» Required work
Switch "keyboard" to "settings" in the records starting at the line that contains "Viewport: 894px width, 648px height." and ending at the last line of the records, leaving everything else unchanged. Return only those lines.

··· Material for this exercise ···

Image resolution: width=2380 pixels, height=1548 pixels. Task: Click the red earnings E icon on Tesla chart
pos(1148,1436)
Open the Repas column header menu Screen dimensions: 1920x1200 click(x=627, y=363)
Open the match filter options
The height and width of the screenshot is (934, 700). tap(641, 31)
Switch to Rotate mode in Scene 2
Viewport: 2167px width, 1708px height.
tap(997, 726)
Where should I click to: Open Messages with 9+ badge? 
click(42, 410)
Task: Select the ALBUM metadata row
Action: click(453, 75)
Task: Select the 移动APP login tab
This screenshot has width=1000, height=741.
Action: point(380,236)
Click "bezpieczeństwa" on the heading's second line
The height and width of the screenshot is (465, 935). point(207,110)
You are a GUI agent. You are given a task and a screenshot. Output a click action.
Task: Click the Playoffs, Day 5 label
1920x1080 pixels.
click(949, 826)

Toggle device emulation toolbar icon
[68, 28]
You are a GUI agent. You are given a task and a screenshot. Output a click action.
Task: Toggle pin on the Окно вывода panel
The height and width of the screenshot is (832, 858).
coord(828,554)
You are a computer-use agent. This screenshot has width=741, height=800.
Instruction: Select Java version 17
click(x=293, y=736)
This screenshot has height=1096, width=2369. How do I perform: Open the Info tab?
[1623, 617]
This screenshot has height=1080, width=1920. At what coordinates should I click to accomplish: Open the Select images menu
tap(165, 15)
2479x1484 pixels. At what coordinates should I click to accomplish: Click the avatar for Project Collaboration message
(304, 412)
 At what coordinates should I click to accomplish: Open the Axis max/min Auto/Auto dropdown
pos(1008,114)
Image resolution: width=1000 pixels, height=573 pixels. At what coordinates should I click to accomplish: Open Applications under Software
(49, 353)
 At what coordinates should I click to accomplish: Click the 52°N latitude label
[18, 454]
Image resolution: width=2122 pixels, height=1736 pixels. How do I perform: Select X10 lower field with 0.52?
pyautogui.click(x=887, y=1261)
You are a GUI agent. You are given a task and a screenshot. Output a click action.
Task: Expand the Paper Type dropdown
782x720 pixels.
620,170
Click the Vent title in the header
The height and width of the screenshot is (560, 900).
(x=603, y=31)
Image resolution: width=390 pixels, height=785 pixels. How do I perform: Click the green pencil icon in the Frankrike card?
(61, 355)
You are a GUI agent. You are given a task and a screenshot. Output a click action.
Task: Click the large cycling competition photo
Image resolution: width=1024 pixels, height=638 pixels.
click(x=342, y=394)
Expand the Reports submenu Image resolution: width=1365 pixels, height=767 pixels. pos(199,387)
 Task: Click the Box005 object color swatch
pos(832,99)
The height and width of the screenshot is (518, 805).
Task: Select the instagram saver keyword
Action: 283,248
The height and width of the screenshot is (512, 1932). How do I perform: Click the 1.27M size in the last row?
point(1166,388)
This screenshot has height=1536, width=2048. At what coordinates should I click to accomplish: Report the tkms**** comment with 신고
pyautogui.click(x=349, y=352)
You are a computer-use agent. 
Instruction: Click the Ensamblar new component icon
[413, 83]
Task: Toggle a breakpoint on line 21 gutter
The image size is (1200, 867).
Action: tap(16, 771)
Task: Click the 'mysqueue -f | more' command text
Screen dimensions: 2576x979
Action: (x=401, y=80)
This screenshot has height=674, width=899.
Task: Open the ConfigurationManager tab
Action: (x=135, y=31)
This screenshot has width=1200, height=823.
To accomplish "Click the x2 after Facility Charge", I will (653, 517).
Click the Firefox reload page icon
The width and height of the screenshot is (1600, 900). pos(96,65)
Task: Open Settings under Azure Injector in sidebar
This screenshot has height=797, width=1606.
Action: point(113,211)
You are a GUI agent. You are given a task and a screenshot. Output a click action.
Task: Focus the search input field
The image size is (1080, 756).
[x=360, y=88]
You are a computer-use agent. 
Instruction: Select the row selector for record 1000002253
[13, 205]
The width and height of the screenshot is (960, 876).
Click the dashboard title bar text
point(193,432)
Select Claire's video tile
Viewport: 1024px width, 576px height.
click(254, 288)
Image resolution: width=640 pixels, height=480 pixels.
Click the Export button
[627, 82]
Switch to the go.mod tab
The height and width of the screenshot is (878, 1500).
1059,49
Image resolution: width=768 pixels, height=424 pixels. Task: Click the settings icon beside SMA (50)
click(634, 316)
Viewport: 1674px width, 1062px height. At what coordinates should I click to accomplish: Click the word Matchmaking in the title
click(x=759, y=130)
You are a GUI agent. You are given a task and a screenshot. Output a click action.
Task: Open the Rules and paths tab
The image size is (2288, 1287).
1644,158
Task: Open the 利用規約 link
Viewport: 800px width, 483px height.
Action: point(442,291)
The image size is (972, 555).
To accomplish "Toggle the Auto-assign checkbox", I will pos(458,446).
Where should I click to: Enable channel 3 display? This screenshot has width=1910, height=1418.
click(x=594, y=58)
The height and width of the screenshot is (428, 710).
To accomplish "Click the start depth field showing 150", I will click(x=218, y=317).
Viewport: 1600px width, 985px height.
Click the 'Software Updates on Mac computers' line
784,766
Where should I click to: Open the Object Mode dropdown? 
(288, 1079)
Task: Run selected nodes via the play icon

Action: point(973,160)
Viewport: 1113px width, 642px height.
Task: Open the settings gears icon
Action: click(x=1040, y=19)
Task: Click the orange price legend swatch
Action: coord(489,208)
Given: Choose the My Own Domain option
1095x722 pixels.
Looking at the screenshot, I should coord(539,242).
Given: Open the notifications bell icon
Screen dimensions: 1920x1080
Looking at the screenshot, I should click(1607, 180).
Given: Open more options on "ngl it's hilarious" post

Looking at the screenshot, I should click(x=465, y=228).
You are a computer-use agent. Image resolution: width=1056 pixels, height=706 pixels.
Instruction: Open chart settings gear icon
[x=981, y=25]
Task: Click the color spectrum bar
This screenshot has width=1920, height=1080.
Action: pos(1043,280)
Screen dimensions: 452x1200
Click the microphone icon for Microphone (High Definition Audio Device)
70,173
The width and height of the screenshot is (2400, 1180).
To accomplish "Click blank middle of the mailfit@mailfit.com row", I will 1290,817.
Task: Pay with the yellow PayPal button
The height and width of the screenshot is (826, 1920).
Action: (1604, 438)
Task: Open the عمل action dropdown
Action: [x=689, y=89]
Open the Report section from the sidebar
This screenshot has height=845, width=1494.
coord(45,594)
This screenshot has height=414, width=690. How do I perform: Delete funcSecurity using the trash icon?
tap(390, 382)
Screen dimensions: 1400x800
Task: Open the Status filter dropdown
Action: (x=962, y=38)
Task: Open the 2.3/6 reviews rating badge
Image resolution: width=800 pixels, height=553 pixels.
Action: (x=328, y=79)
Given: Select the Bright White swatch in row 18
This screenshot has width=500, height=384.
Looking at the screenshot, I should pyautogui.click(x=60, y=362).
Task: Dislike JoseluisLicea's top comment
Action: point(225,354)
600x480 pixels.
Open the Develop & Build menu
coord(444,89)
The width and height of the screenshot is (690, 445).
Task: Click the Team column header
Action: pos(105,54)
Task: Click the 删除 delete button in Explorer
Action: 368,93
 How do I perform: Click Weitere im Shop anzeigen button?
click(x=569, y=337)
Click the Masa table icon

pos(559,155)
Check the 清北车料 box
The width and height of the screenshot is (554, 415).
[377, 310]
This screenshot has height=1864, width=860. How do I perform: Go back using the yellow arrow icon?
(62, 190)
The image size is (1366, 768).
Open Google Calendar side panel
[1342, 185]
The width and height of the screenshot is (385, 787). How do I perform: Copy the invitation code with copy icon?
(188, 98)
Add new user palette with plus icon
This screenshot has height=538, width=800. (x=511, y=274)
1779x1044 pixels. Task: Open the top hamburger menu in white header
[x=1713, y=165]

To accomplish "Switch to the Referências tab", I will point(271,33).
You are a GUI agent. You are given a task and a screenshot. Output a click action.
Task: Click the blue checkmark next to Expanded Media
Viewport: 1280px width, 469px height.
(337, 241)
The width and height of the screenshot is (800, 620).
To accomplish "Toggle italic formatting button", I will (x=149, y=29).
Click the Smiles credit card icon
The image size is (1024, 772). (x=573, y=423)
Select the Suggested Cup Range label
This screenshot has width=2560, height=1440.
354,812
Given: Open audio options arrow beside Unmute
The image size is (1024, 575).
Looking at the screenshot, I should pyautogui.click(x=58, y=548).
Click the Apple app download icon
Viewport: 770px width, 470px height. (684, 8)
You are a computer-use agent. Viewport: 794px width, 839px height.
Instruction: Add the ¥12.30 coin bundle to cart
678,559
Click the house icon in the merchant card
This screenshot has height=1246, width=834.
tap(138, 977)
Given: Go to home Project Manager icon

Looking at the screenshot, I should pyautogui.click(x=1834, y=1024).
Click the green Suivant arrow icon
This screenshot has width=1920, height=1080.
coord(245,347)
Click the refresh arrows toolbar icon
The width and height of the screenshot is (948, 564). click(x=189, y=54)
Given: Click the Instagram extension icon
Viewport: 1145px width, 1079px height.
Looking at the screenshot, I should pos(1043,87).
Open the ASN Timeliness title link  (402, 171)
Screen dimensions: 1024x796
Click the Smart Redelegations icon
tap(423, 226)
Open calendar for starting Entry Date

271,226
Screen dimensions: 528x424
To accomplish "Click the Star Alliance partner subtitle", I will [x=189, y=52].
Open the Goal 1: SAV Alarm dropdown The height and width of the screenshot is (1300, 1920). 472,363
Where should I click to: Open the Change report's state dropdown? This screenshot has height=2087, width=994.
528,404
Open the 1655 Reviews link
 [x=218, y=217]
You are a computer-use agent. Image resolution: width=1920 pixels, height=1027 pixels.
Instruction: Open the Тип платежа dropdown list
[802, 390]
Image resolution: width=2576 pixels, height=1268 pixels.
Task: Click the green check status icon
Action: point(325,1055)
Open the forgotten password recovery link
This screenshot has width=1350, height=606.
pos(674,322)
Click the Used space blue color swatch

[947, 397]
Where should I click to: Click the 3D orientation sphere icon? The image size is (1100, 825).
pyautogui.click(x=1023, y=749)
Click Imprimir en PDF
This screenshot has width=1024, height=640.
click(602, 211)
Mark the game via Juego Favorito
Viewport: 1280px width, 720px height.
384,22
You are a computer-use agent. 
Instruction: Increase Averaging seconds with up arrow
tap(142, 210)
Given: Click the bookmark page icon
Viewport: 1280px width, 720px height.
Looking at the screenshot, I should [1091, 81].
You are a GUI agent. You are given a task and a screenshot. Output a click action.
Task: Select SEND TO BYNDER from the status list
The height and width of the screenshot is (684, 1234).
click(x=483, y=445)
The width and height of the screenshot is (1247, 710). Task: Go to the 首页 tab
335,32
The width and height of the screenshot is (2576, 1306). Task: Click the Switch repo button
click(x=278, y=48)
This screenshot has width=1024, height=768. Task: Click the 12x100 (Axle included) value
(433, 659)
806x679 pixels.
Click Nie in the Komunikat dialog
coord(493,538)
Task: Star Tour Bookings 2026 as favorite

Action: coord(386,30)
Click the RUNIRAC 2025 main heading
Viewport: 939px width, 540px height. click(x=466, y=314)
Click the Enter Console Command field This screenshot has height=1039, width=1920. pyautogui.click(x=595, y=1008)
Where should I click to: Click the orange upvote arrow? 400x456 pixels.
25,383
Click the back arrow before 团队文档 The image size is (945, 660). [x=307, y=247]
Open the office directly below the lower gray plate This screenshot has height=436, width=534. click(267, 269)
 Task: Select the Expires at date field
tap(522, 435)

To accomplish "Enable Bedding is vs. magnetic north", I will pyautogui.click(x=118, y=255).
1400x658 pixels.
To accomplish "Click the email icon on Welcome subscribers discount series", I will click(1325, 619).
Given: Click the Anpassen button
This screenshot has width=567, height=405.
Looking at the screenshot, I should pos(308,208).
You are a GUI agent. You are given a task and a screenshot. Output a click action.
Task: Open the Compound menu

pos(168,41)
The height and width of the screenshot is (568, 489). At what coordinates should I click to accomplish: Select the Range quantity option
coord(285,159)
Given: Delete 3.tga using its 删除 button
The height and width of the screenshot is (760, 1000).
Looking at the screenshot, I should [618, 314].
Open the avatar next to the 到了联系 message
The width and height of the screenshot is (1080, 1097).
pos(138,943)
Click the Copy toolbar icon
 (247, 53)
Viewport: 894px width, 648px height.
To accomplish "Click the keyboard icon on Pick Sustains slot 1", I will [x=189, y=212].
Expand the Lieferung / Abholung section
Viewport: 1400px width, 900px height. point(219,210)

···

» Correct answer
Viewport: 894px width, 648px height.
To accomplish "Click the settings icon on Pick Sustains slot 1", I will [x=189, y=212].
Expand the Lieferung / Abholung section
Viewport: 1400px width, 900px height. point(219,210)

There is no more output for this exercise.